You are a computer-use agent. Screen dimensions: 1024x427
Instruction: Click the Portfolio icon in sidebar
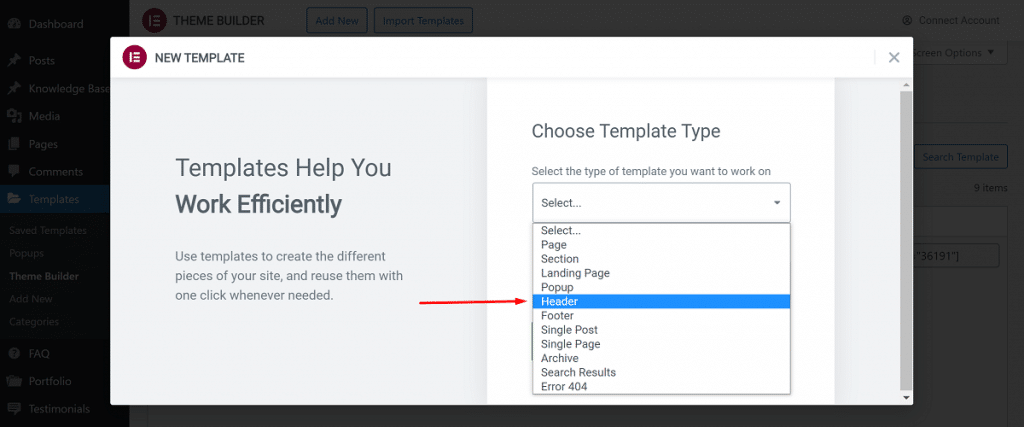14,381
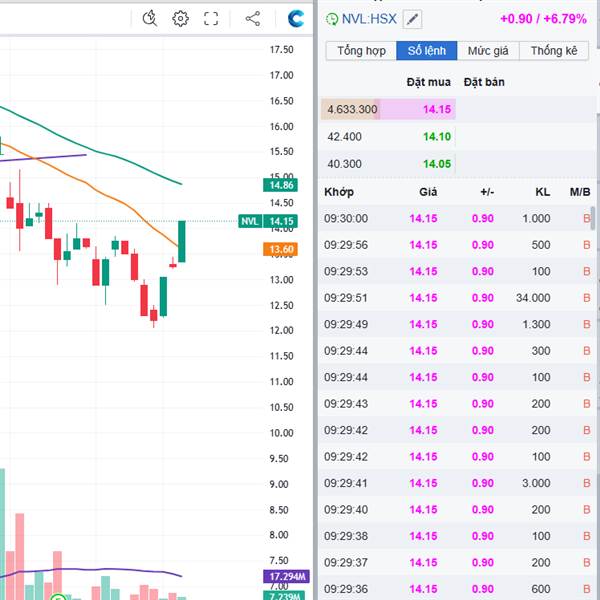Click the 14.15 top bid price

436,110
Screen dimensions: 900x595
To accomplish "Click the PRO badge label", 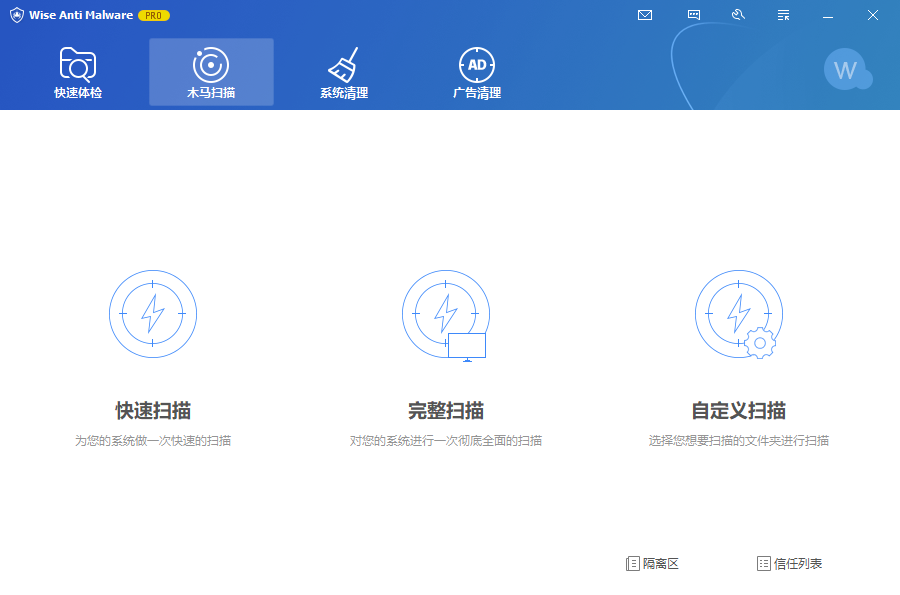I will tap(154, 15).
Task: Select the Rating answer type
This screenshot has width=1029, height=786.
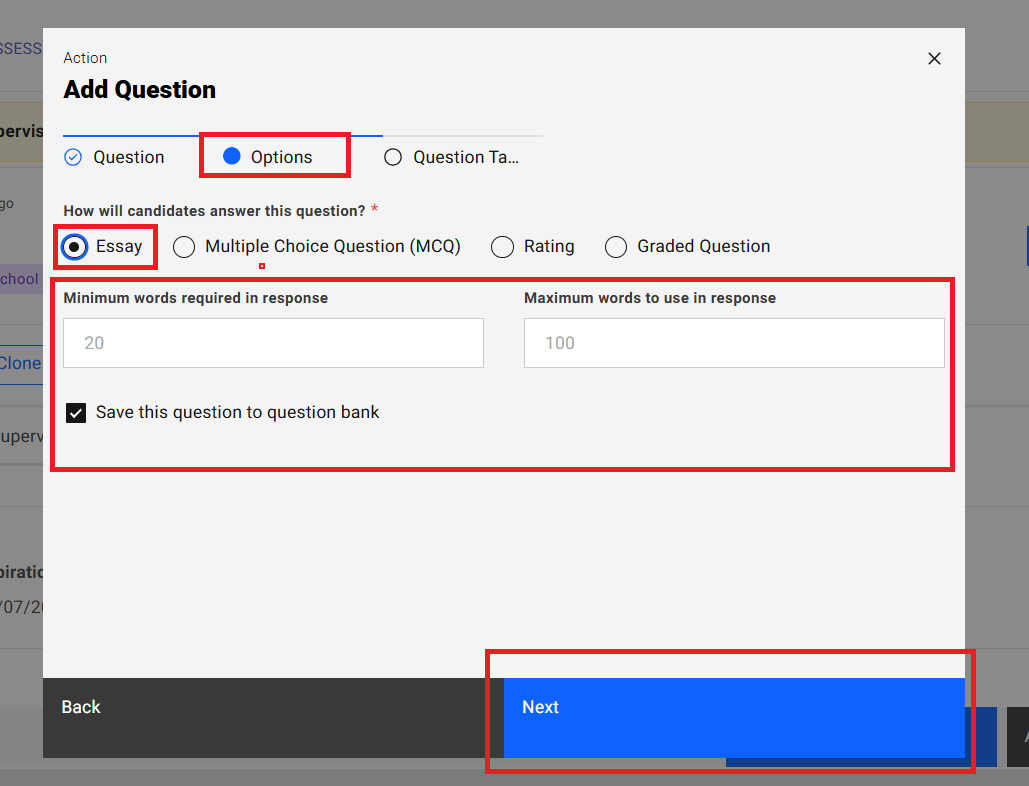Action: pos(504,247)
..........
**ACTION ITEM:** Please work out how many lines above contain the string "dimensions", and reply with that number alone.

**ANSWER TO THE EXERCISE:** 2